* Work instructions *
The records must be repeated exactly and in their entirety.

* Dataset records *

= = = = =

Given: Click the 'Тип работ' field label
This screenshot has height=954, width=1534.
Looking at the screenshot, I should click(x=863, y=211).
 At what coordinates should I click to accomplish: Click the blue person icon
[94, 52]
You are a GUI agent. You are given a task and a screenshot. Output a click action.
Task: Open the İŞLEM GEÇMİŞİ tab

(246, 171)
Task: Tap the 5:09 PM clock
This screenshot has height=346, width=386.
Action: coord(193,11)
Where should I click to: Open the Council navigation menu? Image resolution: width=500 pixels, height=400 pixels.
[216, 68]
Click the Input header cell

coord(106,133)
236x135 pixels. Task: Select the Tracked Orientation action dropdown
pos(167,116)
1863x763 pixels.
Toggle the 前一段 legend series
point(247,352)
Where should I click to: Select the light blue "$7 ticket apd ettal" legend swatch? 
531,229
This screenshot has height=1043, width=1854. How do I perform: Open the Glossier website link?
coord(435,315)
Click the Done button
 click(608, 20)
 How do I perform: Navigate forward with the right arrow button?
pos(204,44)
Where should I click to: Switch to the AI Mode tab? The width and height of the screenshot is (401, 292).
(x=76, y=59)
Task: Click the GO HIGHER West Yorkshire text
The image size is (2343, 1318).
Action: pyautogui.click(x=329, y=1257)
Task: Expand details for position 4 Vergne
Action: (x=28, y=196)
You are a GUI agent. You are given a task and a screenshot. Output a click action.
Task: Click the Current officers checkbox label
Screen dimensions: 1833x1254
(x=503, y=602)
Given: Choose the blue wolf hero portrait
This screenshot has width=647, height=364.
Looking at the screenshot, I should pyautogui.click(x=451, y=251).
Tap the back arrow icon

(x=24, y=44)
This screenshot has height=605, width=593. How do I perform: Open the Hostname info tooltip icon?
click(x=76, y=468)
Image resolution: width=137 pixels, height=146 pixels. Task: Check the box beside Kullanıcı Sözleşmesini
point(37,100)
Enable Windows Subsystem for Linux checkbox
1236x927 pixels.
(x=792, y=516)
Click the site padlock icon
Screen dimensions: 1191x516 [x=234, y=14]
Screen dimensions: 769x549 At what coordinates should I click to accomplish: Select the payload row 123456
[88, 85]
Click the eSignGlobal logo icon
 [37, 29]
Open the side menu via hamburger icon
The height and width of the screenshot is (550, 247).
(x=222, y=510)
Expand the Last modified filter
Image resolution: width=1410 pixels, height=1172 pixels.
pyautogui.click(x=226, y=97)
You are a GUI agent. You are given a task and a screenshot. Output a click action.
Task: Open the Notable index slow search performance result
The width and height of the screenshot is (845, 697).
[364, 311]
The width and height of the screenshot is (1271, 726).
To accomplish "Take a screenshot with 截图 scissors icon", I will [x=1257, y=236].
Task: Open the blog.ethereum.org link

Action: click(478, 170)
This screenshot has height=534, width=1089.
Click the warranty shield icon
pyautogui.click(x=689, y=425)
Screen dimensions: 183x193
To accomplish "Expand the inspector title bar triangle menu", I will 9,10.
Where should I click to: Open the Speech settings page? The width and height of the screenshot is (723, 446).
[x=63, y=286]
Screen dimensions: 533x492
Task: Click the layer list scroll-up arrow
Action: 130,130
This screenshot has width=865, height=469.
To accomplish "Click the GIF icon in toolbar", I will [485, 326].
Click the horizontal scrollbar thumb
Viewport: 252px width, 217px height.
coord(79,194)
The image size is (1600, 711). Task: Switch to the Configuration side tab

= = = = =

* Answer to this exercise *
Given: Click the 'Тип работ' field label
This screenshot has height=954, width=1534.
Looking at the screenshot, I should click(x=863, y=211).
 At what coordinates should I click to accomplish: Click the blue person icon
[94, 52]
You are a GUI agent. You are given a task and a screenshot. Output a click action.
Task: Open the İŞLEM GEÇMİŞİ tab

(246, 171)
Task: Tap the 5:09 PM clock
This screenshot has height=346, width=386.
Action: coord(193,11)
Where should I click to: Open the Council navigation menu? Image resolution: width=500 pixels, height=400 pixels.
[216, 68]
Click the Input header cell

coord(106,133)
236x135 pixels. Task: Select the Tracked Orientation action dropdown
pos(167,116)
1863x763 pixels.
Toggle the 前一段 legend series
point(247,352)
Where should I click to: Select the light blue "$7 ticket apd ettal" legend swatch? 
531,229
This screenshot has height=1043, width=1854. How do I perform: Open the Glossier website link?
coord(435,315)
Click the Done button
 click(608, 20)
 How do I perform: Navigate forward with the right arrow button?
pos(204,44)
Where should I click to: Switch to the AI Mode tab? The width and height of the screenshot is (401, 292).
(x=76, y=59)
Task: Click the GO HIGHER West Yorkshire text
The image size is (2343, 1318).
Action: pyautogui.click(x=329, y=1257)
Task: Expand details for position 4 Vergne
Action: (x=28, y=196)
You are a GUI agent. You are given a task and a screenshot. Output a click action.
Task: Click the Current officers checkbox label
Screen dimensions: 1833x1254
(x=503, y=602)
Given: Choose the blue wolf hero portrait
This screenshot has width=647, height=364.
Looking at the screenshot, I should pyautogui.click(x=451, y=251).
Tap the back arrow icon

(x=24, y=44)
This screenshot has height=605, width=593. How do I perform: Open the Hostname info tooltip icon?
click(x=76, y=468)
Image resolution: width=137 pixels, height=146 pixels. Task: Check the box beside Kullanıcı Sözleşmesini
point(37,100)
Enable Windows Subsystem for Linux checkbox
1236x927 pixels.
(x=792, y=516)
Click the site padlock icon
Screen dimensions: 1191x516 [x=234, y=14]
Screen dimensions: 769x549 At what coordinates should I click to accomplish: Select the payload row 123456
[88, 85]
Click the eSignGlobal logo icon
 [37, 29]
Open the side menu via hamburger icon
The height and width of the screenshot is (550, 247).
(x=222, y=510)
Expand the Last modified filter
Image resolution: width=1410 pixels, height=1172 pixels.
pyautogui.click(x=226, y=97)
You are a GUI agent. You are given a task and a screenshot. Output a click action.
Task: Open the Notable index slow search performance result
The width and height of the screenshot is (845, 697).
[364, 311]
The width and height of the screenshot is (1271, 726).
To accomplish "Take a screenshot with 截图 scissors icon", I will [x=1257, y=236].
Task: Open the blog.ethereum.org link

Action: click(478, 170)
This screenshot has height=534, width=1089.
Click the warranty shield icon
pyautogui.click(x=689, y=425)
Screen dimensions: 183x193
To accomplish "Expand the inspector title bar triangle menu", I will 9,10.
Where should I click to: Open the Speech settings page? The width and height of the screenshot is (723, 446).
[x=63, y=286]
Screen dimensions: 533x492
Task: Click the layer list scroll-up arrow
Action: 130,130
This screenshot has width=865, height=469.
To accomplish "Click the GIF icon in toolbar", I will [485, 326].
Click the horizontal scrollbar thumb
Viewport: 252px width, 217px height.
coord(79,194)
The image size is (1600, 711). Task: Switch to the Configuration side tab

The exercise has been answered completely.